◆ **PROBLEM TO WORK ON**:
Copy exactly the lines from the one containing "Task: Sort by Tax profile arrow icon" through the last line of the records below, including both, and leave out any pictures.

◆ **SOURCE RECORDS**:
_ _ _ _

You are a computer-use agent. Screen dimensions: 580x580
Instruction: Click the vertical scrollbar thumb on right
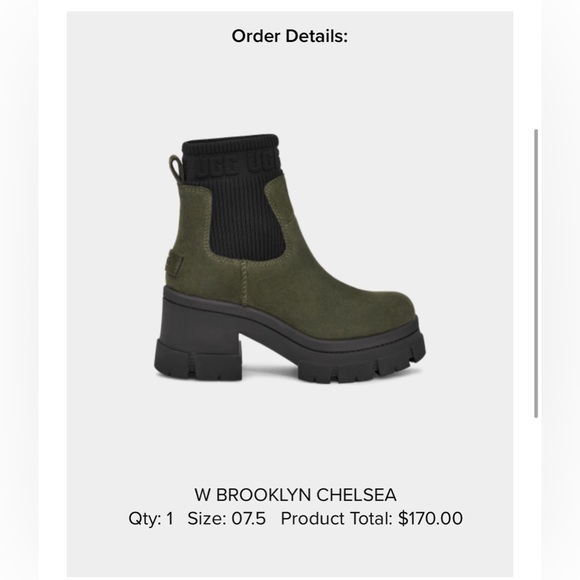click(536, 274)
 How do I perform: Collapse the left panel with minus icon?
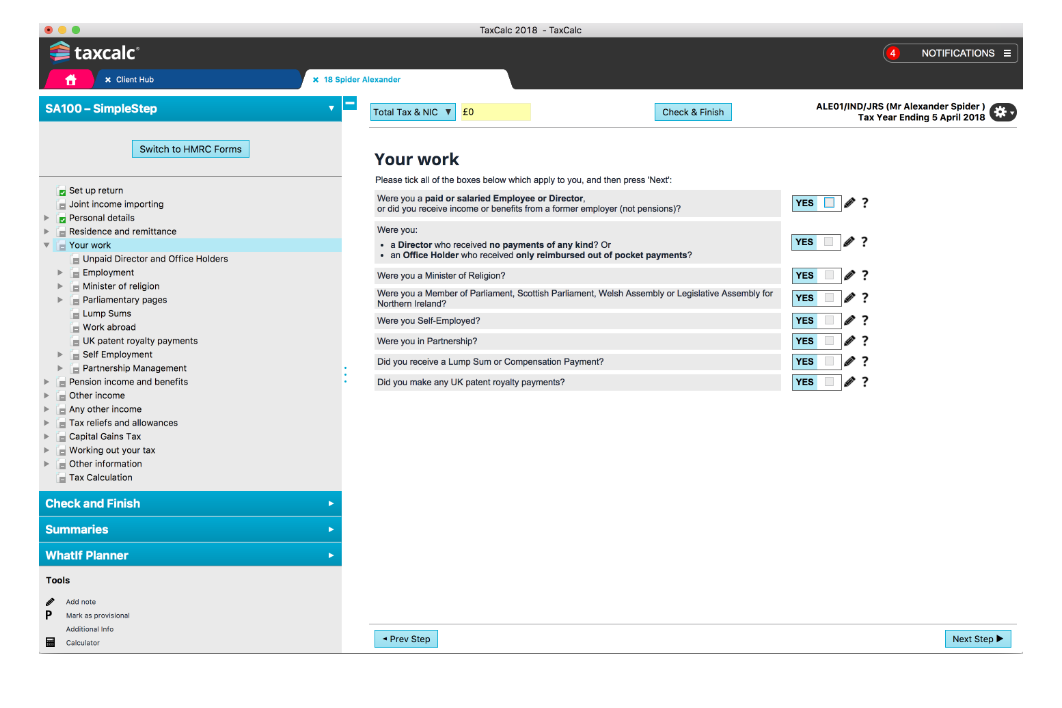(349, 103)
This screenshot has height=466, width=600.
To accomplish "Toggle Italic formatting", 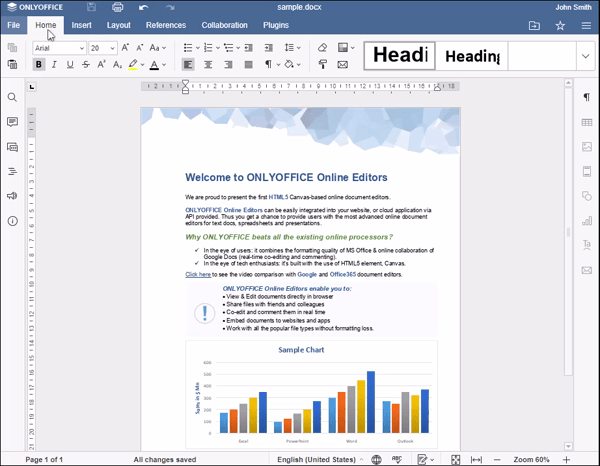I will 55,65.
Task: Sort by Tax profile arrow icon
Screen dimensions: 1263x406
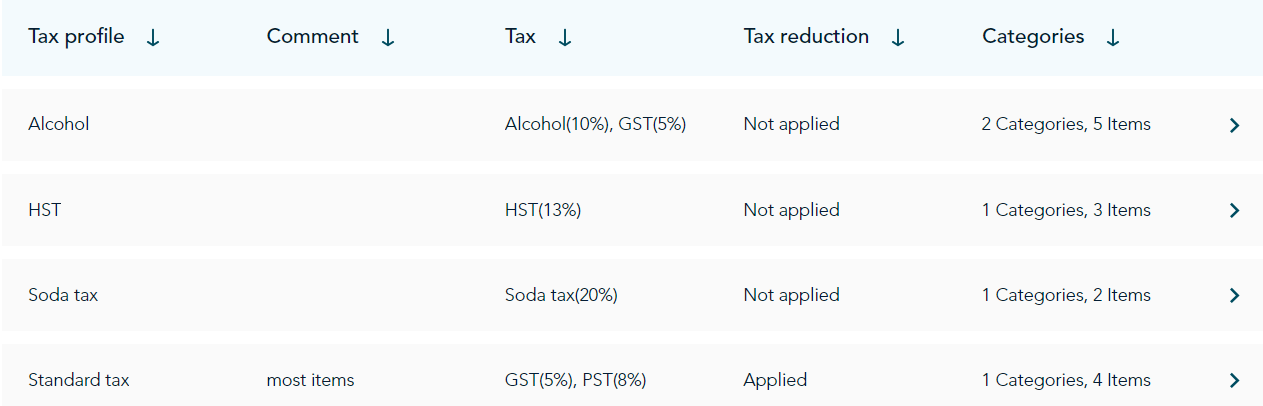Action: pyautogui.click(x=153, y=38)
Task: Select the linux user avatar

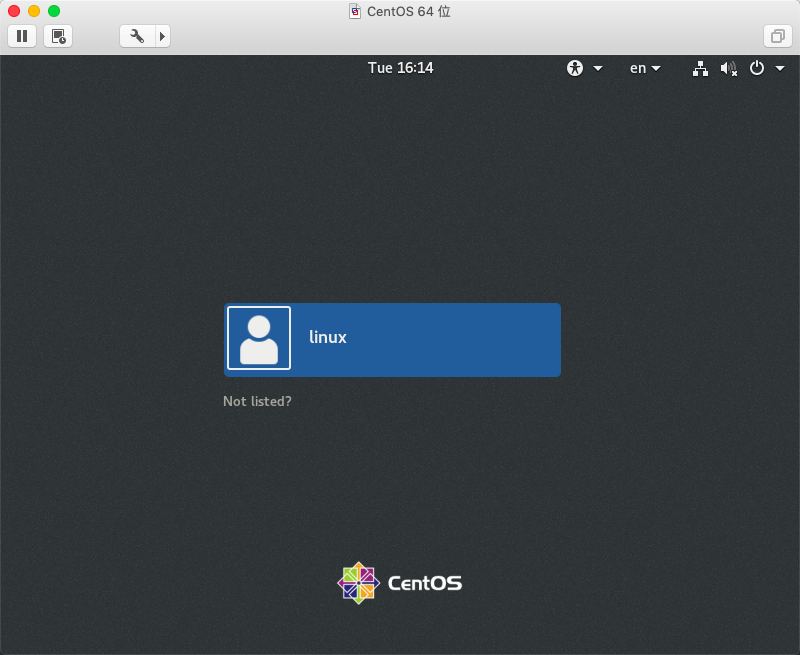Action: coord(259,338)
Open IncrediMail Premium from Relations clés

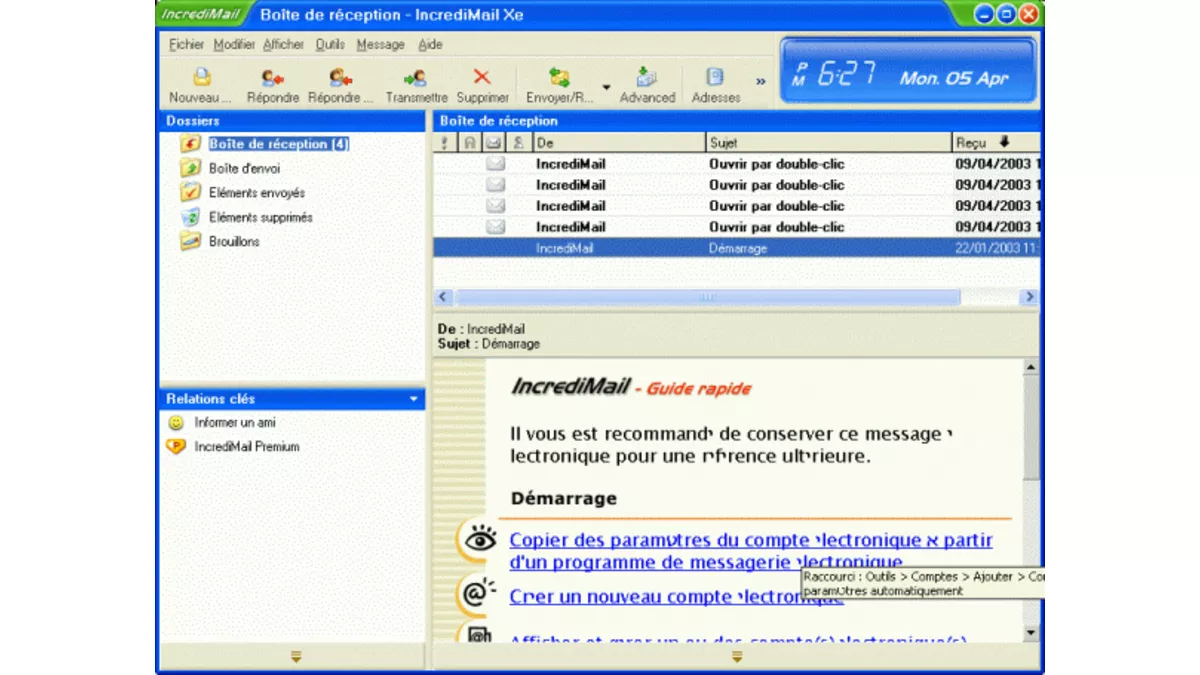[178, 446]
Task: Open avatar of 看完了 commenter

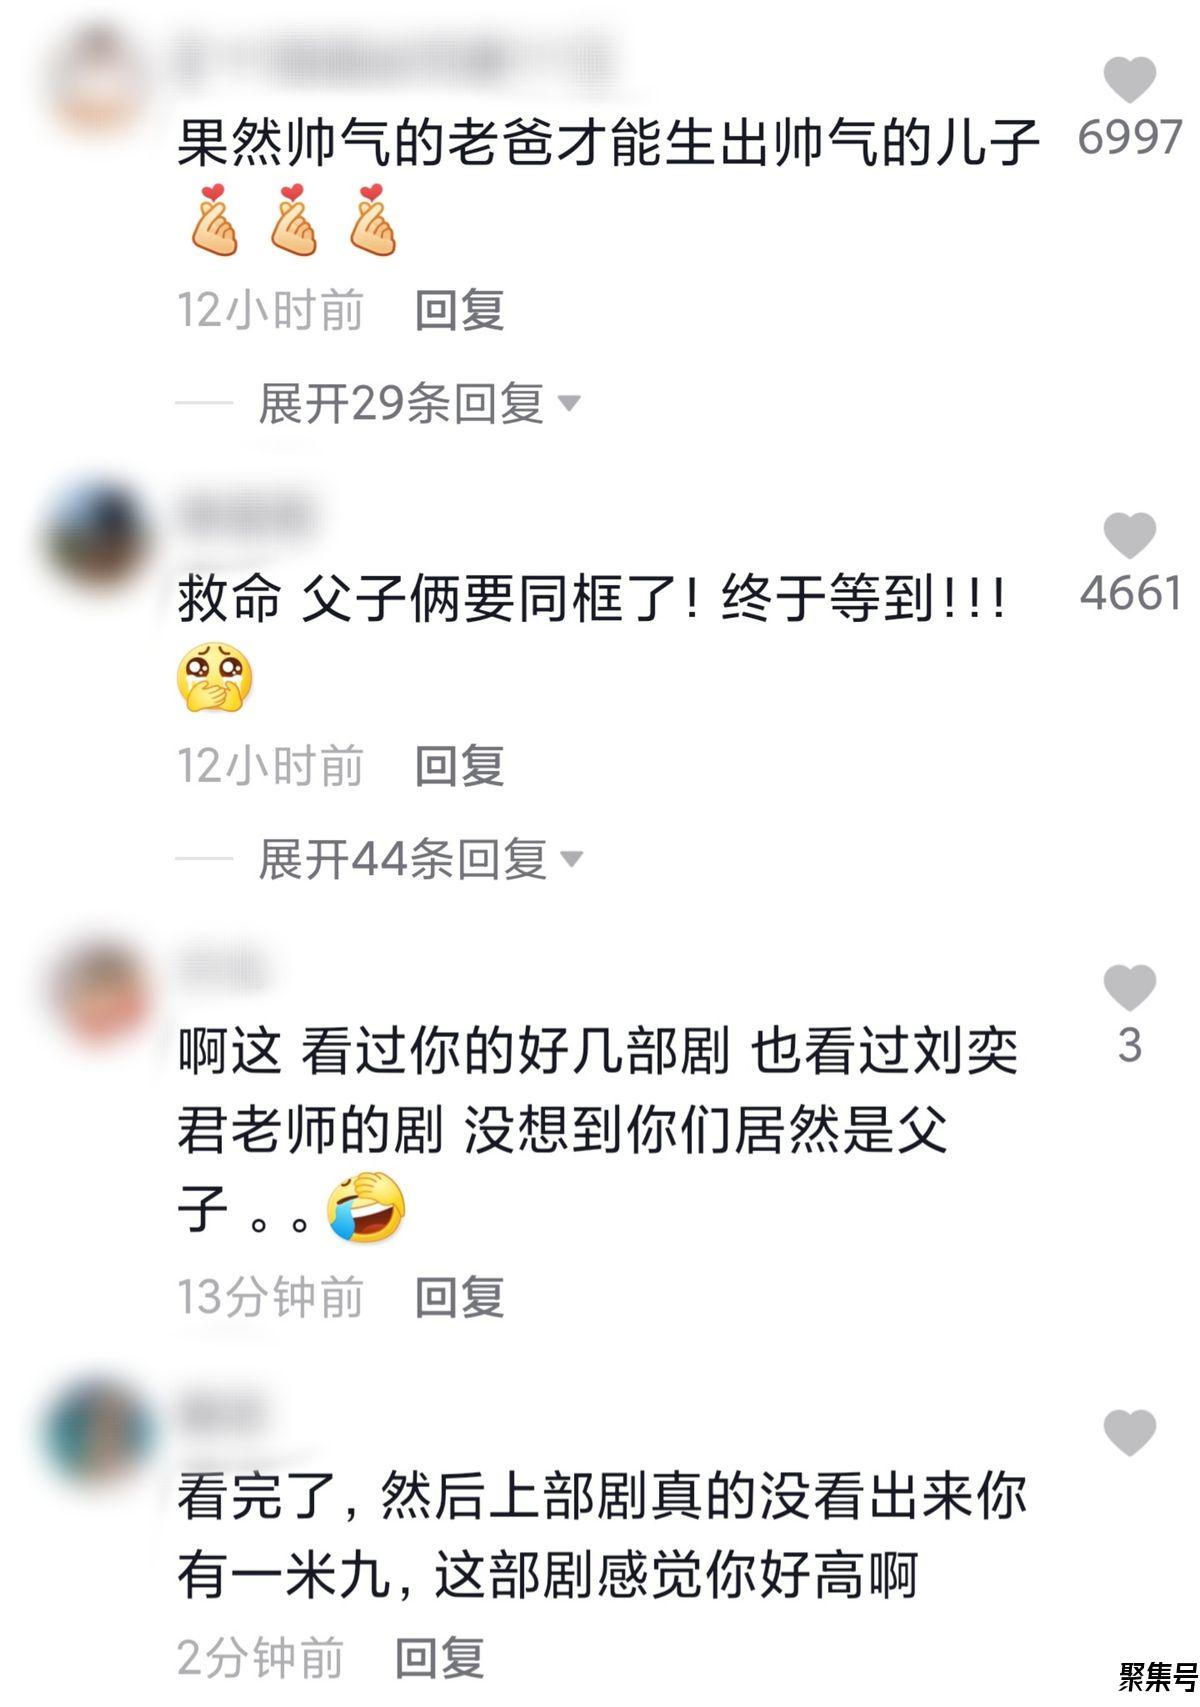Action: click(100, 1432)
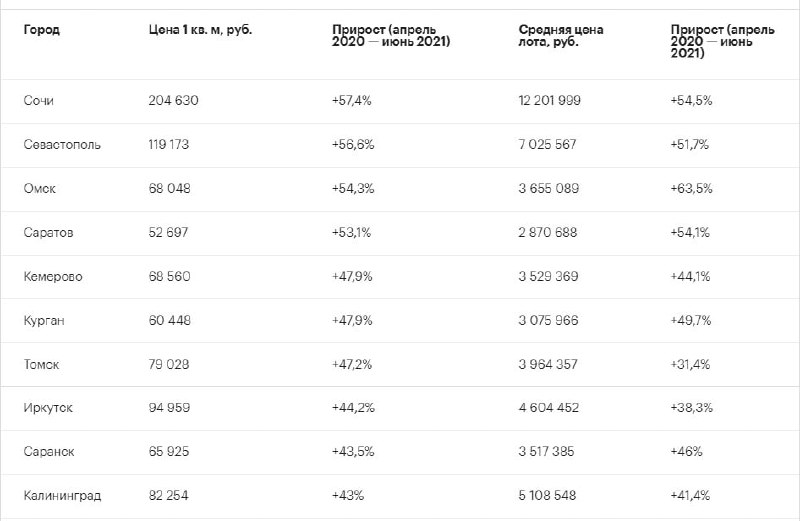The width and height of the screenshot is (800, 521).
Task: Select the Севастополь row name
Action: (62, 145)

_ _ _ _

◆ **TASK SOLUTION**:
Task: Sort by Tax profile arrow icon
Screen dimensions: 1263x406
Action: pyautogui.click(x=153, y=38)
Task: Select the linux user avatar

Action: coord(259,338)
Open IncrediMail Premium from Relations clés

[178, 446]
Task: Open avatar of 看完了 commenter

Action: click(100, 1432)
The width and height of the screenshot is (800, 521).
Task: Select the Севастополь row name
Action: (62, 145)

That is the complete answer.